Come può accadere questo? La verità è che il rapporto etica politica è molto più complesso di quanto si creda. Tanto che non poche volte, nella storia, nel nome dell’etica, degli ideali di giustizia e perfino di libertà si sono commesse tragiche nefandezze, per costruire società perfette, per rispettare volontà generali e così via si sono sacrificati uomini e donne in carne ed ossa.
Si suole, dunque, contrapporre al cosiddetto pensiero del realismo politico (che privilegerebbe la forza, la politica in senso stretto) il pensiero utopico (che privilegerebbe l’ideale, l’etica in senso proprio).

Già nel mondo greco si contrappone il realismo di Tucidide all’idealismo di Platone fino ai nostri giorni passando per il pensiero di Machiavelli e Campanella, per arrivare alla scuola di Francoforte e al dibattito fra neomarxisti e neo liberali. Così di volta in volta, ai realisti si attribuisce la patente di cinismo o quella del buon senso e agli utopisti quella di fanatismo o quella degli onesti.

Ora ,non vi è alcun dubbio che differenze anche notevoli esistono fra le due scuole di pensiero, fra le diverse sensibilità che orientano la concreta azione politica. Ma è altrettanto vero che una tale contrapposizione non sempre trova una vera e propria fondazione teoretica così come in tutti i grandi filosofi, dallo stesso Platone ad Aristotele fino a Marx e a Croce è possibile rinvenire elementi di mediazione fra la morale e la politica.

D’altro canto basta risalire al detto evangelico, ”puri come le colombe prudenti come i serpenti”, per rendersi conto che etica e politica non sono necessariamente in contrapposizioni ma che, anzi, l’una ha bisogno dell’altra e viceversa. Fonte non facilmente strumentalizzabile. Nel pensiero di Marx è evidentissima la compresenza del cosiddetto realismo politico con l’utopismo più chiaro, così come in Benedetto Croce il quale non casualmente coniò il termine etico politico per indicare il senso proprio dello sviluppo della storia. Termine entrato ormai nel comune lessico della vita politica italiana difficilmente sostituibile.

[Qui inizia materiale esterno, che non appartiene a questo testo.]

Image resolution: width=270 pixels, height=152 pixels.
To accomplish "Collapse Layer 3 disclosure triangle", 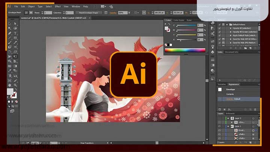I will 228,118.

Dobbiamo dunque imparare tutti che la distinzione fra politica ed etica, fra realismo politico e pensiero utopico è una distinzione, ma non una separazione. Potremmo dire parafrasando Kant che la politica senza etica è cieca e l’etica senza politica è vuota.
Nel concreto agire si deve poter operare guidati dall’orizzonte utopico, che in realtà è l’orizzonte ideale, ma sempre tenendo conto delle condizioni reali, ossia storiche, per evitare che l’ideale rimanga una pura speranza e la politica concreta sia priva di una guida morale forte e sicura.

Niccolò Machiavelli è il simbolo storico della unificazione del politico con l’etico, è il filosofo che con grande chiarezza teorizzò l’autonomia della politica come strumento insostituibile per l’attuazione dell’ideale etico. Per troppi anni il suo pensiero fu poco compreso e ingiustamente avversato. La sua attualità è, per così dire, perenne.